The effect of ageing and suicide on mu opioid receptors was studied in the human brain postmortem. Quantitative autoradiography with [3H]DAGO revealed region specific increases in mu receptor density with age. Suicide was accompanied by a significant increase, up to 9-fold, in mu receptor density in the young, but not the old, subjects as compared to age-matched controls. This effect was evident in the frontal and temporal cortical gyri. Saturation binding studies with the same ligand show that the increased binding in the elderly and in the young suicides is due to an increase in receptor density (Bmax) rather than affinity (Kd).

Autoradiographic analysis of age-dependent changes in serotonin 5-HT2 receptors of the human brain postmortem.

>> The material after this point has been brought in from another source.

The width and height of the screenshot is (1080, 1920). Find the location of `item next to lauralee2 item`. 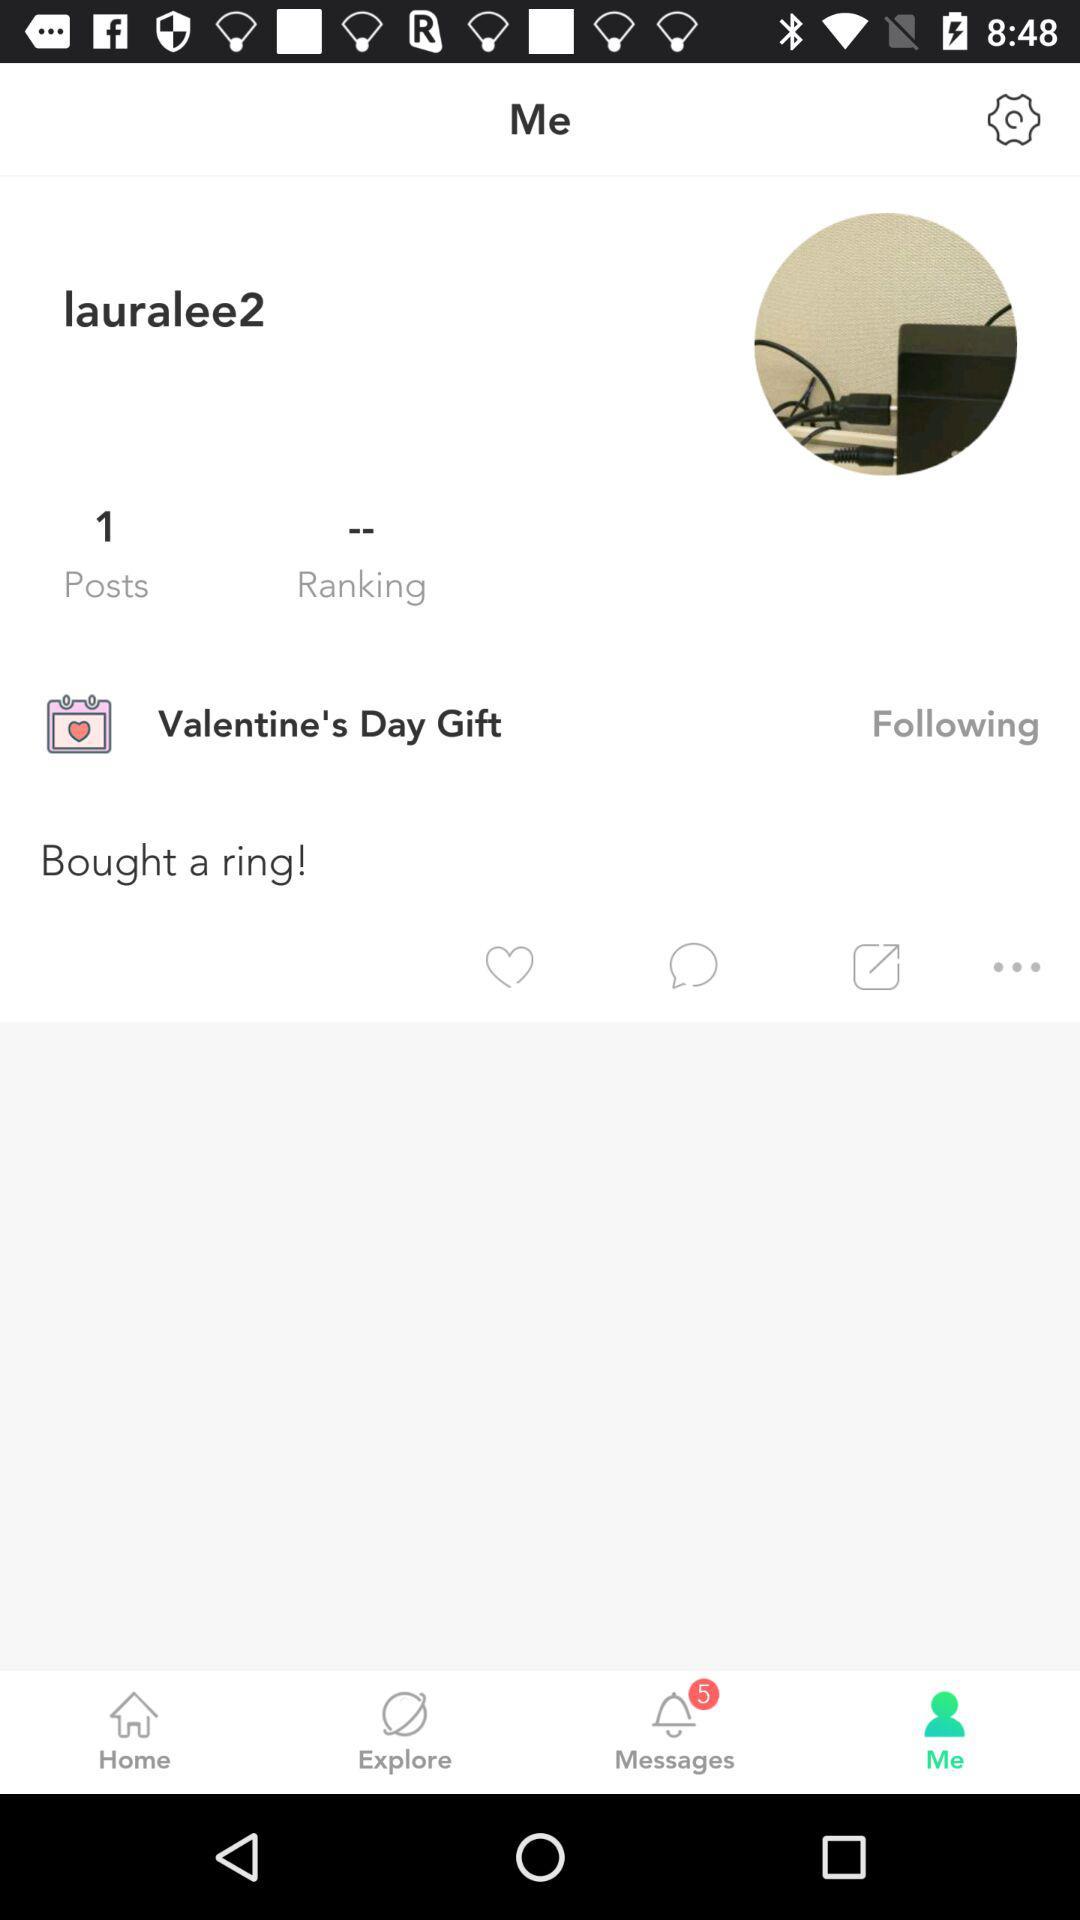

item next to lauralee2 item is located at coordinates (884, 344).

Autoradiographic analysis of 5-HT2 receptors in the human brain, using [3H]ketanserin as a ligand, reveals region-specific changes in receptor labeling as a function of age. In the prefrontal cortex and hippocampal dentate gyrus of 12 normal subjects, label density decreases sharply with age over the 2nd and 3rd decades, reaches a minimum around age 50 and then starts to increase again in the 6th and 7th decades. Other brain regions studied, including frontoparietal and temporal cortex, basal ganglia and thalamus, did not show significant changes with age. Saturation binding experiments on prefrontal cortical samples from 23 normal subjects reveal that the decrease in label density is due to changes in receptor density (Bmax) with no apparent change in affinity (Kd). Sex, presence of alcohol and postmortem delay had no effect on ketanserin binding.